WHAT YOU ARE ASKED TO DO:
Print the lines of the records below, starting with the line that contains "What do you see at coordinates (46, 406)" and continuing through the line that contains "(318, 431).", both included, without changing a character.
^^^^^^^^
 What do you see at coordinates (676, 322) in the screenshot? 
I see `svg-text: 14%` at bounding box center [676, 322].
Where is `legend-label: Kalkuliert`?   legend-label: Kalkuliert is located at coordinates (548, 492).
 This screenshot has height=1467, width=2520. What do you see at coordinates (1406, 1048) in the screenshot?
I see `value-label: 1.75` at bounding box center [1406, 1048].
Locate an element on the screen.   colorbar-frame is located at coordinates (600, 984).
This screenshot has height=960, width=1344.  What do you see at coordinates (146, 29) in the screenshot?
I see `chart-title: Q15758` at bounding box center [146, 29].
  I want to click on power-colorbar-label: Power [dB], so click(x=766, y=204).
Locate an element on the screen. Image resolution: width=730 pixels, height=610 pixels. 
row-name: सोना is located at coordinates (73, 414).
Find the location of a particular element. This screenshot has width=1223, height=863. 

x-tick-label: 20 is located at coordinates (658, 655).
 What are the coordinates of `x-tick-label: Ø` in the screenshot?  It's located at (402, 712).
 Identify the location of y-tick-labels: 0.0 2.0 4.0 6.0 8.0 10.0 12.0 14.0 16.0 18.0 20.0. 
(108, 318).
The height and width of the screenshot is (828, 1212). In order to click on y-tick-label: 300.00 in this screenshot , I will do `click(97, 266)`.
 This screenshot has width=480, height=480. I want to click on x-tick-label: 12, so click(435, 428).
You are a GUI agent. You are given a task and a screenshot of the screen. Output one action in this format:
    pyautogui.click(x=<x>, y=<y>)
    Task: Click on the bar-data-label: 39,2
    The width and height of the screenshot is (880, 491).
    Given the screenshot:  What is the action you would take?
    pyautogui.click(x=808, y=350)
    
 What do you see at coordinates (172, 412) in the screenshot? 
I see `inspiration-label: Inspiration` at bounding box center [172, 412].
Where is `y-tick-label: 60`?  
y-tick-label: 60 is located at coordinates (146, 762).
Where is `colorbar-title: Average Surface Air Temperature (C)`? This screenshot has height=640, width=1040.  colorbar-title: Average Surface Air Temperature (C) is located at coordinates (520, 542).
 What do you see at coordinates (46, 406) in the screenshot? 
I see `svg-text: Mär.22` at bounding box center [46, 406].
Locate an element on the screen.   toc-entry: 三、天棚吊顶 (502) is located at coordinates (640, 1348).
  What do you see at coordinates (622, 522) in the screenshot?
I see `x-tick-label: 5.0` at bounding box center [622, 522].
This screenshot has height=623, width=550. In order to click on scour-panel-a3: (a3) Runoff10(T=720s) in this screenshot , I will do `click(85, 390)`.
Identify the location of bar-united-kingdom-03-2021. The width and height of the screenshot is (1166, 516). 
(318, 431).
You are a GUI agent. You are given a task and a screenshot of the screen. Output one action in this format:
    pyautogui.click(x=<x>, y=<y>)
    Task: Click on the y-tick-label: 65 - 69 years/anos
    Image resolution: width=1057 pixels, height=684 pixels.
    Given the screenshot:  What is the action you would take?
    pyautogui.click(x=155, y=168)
^^^^^^^^
ANSWER FOR THE TASK:
 What do you see at coordinates (46, 406) in the screenshot? 
I see `svg-text: Mär.22` at bounding box center [46, 406].
Locate an element on the screen.   toc-entry: 三、天棚吊顶 (502) is located at coordinates (640, 1348).
  What do you see at coordinates (622, 522) in the screenshot?
I see `x-tick-label: 5.0` at bounding box center [622, 522].
This screenshot has height=623, width=550. In order to click on scour-panel-a3: (a3) Runoff10(T=720s) in this screenshot , I will do `click(85, 390)`.
Identify the location of bar-united-kingdom-03-2021. The width and height of the screenshot is (1166, 516). 
(318, 431).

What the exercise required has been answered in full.